Instruction
Could you transcribe the lines verbatim, starting with the very first line and going on through the line with "Looking at the screenshot, I should coord(20,19).", both ends included?

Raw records

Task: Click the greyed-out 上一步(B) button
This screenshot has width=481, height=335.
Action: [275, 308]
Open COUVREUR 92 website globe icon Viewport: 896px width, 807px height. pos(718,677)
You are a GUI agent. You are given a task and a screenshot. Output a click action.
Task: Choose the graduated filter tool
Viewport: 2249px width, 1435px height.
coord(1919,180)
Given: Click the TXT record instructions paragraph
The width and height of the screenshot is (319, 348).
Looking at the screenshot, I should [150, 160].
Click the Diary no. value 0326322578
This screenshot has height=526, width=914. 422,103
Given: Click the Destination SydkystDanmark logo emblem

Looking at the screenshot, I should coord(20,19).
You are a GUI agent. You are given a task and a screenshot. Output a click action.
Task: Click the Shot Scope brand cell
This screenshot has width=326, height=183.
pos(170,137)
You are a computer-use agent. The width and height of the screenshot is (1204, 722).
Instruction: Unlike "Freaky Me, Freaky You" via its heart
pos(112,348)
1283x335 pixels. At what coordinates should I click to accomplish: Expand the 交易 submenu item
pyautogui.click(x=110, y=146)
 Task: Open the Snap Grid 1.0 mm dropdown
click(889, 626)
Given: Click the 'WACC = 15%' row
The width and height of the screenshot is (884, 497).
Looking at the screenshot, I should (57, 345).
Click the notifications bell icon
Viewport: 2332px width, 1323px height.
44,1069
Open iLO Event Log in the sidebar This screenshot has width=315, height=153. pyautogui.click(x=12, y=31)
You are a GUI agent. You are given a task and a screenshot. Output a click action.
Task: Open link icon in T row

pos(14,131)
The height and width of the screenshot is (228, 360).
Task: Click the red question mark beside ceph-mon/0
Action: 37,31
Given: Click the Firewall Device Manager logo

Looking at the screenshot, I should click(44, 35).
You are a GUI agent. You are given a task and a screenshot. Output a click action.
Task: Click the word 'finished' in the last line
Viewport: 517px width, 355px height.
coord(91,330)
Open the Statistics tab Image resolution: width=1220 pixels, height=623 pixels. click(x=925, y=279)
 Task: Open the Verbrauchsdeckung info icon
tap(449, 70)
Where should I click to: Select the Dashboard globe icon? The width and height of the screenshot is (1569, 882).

Task result
Task: Click the greyed-out 上一步(B) button
This screenshot has width=481, height=335.
Action: [275, 308]
Open COUVREUR 92 website globe icon Viewport: 896px width, 807px height. pos(718,677)
You are a GUI agent. You are given a task and a screenshot. Output a click action.
Task: Choose the graduated filter tool
Viewport: 2249px width, 1435px height.
coord(1919,180)
Given: Click the TXT record instructions paragraph
The width and height of the screenshot is (319, 348).
Looking at the screenshot, I should [150, 160].
Click the Diary no. value 0326322578
This screenshot has height=526, width=914. 422,103
Given: Click the Destination SydkystDanmark logo emblem

Looking at the screenshot, I should coord(20,19).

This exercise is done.